Untuk mendapatkan cinta mendalam kepada Allah bukan perkara yang mudah. Untuk itu seseorang harus dapat menghilangkan secara mutlak segala sesuai yang dibenci oleh kekasinya. Syekh Sayyidi Abdul Qadir Al-Jilani dalam kitab Sirrul Al-Asrar menerangkan,
“Cinta kepada Allah (Mahabbatullah) tidak akan diperoleh kecuali engkau menjungkalkan hawa nafsu yang ada dalam dirimu, berupa nafsu ammarah, nafsu lawwamah dan nafsu mulhamah. Kemudian engkau bersih wujud dirimu dari akhlak binatang jinak (bahimiyah) seperti suka banyak makan, banyak minum, banyak tidur dan berhura-hura. Engkau juga harus membersihkan wujud dirimu dari sifat-sifat binatang buas (sabu’iyyah) seperti marah, mencaci, memukul dan membentak. Dan engkau juga harus membersihkan wujud dirimu dari sifat-sifat setan (syaitaniyyah) seperti ujub, sombong, membanggakan diri, dengki, dendam dan yang lainnya yang mampu merusak tubuh dan hati.”
Jika engkau telah bersih dari sifat-sifat dan akhlak buruk itu, berarti engkau sudah bersih dan suci dari pangkal dosa, dan engkau termasuk golongan orang-orang yang bersuci dan bertaubat. Allah Ta’ala berfirman, “Sesungguhnya Allah menyukai orang yang bertaubat dan menyukai orang-orang yang mensucikan diri.” (Qs. Al-Baqarah: 222).
Untuk mendapatkan cinta mendalam dari Allah yang hakiki perlu melewati berbagai ujian dan pengorbanan.
Syekh Sayyidi Abdul Qadir Al-Jilani dalam Futuh Al-Ghaib kembali menjelaskan,
“Allah menguji hamba-Nya yang beriman sesuai dengan kadar imannya. Semakin kuat keimanan seseorang, semakin besar pula cobaannya. Cobaan yang dihadapi para rasul lebih besar dari pada seorang nabi, karena iman rasul lebih tinggi dari pada iman seorang nabi. Cobaan yang dihadapi seorang nabi lebih besar daripada cobaan seorang khalifah. Cobaan seorang khalifah lebih besar daripada cobaan seorang wali.
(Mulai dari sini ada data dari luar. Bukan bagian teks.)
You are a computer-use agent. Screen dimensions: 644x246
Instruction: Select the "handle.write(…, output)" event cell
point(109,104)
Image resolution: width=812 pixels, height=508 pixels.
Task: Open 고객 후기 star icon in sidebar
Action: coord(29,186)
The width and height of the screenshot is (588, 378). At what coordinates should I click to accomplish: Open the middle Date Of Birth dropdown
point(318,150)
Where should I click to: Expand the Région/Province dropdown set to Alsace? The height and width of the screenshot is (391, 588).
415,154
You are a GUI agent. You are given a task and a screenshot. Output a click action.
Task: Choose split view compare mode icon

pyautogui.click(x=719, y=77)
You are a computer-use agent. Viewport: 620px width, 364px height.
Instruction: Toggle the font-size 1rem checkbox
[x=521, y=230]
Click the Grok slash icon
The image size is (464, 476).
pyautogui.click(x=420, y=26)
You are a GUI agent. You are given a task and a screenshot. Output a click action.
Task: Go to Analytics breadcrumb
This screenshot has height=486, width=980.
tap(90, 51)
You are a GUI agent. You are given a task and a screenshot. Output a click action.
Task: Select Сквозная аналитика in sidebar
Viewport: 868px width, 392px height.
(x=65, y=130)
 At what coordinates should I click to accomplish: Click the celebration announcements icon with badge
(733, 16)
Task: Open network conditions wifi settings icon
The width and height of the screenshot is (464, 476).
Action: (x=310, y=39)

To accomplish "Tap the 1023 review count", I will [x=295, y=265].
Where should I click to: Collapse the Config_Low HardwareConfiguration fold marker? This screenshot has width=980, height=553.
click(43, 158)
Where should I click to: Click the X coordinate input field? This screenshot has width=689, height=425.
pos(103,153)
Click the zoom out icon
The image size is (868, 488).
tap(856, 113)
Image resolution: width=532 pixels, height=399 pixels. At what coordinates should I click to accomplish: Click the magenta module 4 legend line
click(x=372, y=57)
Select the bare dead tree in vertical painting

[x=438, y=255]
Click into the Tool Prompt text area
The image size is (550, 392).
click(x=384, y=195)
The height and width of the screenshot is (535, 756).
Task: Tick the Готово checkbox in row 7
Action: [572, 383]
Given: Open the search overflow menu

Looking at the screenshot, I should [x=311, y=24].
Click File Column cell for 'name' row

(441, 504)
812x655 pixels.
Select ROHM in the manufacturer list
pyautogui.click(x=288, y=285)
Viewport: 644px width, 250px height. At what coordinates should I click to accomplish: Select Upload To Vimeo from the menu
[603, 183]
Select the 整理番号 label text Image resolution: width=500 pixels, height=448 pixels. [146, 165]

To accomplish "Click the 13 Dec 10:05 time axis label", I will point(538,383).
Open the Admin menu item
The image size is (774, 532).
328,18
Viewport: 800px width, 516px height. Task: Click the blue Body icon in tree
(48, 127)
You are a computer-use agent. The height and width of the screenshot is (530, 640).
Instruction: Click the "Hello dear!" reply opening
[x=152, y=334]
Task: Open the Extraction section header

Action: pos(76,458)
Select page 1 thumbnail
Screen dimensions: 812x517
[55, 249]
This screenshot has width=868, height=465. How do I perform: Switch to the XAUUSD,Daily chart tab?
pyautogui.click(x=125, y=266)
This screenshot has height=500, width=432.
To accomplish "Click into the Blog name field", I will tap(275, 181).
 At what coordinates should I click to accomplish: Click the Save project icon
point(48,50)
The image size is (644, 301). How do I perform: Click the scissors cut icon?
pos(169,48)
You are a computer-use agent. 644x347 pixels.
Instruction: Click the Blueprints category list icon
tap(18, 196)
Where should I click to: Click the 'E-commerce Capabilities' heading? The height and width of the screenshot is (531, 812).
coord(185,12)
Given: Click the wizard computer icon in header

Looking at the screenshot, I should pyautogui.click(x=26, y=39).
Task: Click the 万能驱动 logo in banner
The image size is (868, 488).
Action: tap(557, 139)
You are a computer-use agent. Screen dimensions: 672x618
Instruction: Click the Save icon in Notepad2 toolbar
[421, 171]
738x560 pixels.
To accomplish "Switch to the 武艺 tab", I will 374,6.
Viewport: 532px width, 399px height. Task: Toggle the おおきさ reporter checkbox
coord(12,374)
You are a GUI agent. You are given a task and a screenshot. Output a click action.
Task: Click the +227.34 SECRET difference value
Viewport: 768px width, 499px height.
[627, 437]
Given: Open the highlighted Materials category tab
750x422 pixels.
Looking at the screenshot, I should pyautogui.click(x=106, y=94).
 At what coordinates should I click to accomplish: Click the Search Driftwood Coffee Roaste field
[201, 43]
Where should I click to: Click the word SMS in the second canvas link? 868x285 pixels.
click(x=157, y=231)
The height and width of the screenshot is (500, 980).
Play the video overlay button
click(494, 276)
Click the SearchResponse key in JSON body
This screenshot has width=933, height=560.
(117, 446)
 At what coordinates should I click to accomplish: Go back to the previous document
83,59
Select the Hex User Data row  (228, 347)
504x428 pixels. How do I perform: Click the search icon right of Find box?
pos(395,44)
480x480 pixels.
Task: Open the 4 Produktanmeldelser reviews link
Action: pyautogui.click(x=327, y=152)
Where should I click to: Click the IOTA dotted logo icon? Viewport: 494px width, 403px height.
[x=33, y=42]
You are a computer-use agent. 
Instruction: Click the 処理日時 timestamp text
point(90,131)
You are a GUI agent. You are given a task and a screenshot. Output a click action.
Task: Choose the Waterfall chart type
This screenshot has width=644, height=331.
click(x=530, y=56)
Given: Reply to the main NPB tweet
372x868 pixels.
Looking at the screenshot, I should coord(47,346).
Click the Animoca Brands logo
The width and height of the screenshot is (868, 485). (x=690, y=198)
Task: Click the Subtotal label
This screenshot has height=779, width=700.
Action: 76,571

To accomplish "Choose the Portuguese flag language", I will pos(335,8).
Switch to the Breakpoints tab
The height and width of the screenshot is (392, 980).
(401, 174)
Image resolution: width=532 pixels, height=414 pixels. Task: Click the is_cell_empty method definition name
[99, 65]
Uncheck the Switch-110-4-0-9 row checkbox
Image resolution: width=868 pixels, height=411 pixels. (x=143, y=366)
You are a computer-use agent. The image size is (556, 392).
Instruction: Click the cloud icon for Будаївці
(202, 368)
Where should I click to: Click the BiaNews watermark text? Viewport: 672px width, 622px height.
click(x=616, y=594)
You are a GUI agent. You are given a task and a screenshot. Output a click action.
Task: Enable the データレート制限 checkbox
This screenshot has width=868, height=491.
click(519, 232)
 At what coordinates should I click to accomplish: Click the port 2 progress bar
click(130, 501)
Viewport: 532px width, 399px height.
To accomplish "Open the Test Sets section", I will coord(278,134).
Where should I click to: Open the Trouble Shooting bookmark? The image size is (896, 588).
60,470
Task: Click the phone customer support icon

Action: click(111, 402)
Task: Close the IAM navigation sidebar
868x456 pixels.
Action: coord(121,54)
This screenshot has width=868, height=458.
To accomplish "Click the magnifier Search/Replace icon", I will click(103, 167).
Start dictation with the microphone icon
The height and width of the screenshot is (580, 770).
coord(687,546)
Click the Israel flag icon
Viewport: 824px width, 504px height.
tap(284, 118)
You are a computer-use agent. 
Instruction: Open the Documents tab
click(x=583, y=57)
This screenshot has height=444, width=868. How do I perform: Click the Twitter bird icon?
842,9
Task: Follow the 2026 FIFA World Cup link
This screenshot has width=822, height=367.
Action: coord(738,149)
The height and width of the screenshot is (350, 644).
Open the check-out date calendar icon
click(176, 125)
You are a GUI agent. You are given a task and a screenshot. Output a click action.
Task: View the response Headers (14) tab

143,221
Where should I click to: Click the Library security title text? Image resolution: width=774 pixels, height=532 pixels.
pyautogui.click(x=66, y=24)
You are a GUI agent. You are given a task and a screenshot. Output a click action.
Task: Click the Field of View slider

Setiap orang diuji sesuai tingkat keimanannya dan keyakinannya.”
Tentang ini Nabi saw. bersabda, “Sesungguhnya kami para nabi, adalah manusia yang paling banyak diuji. Kemudian di bawah mereka adalah orang yang lebih rendah kedudukannya dan seterusnya.” (Hr. Bukhari).
Karena itulah Allah terus menguji para pemimpin yang mulia ini agar mereka selalu berada di sisi-Nya tanpa lengah sedikitpun. Allah Ta’ala mencintai mereka, dan mereka dipenuhi cinta kepada-Nya. Seorang pecinta (muhibbin) tidak akan pernah menjauh dari ke kasih yang dicintainya, meskipun segunung ujian sudah siap di depan mata.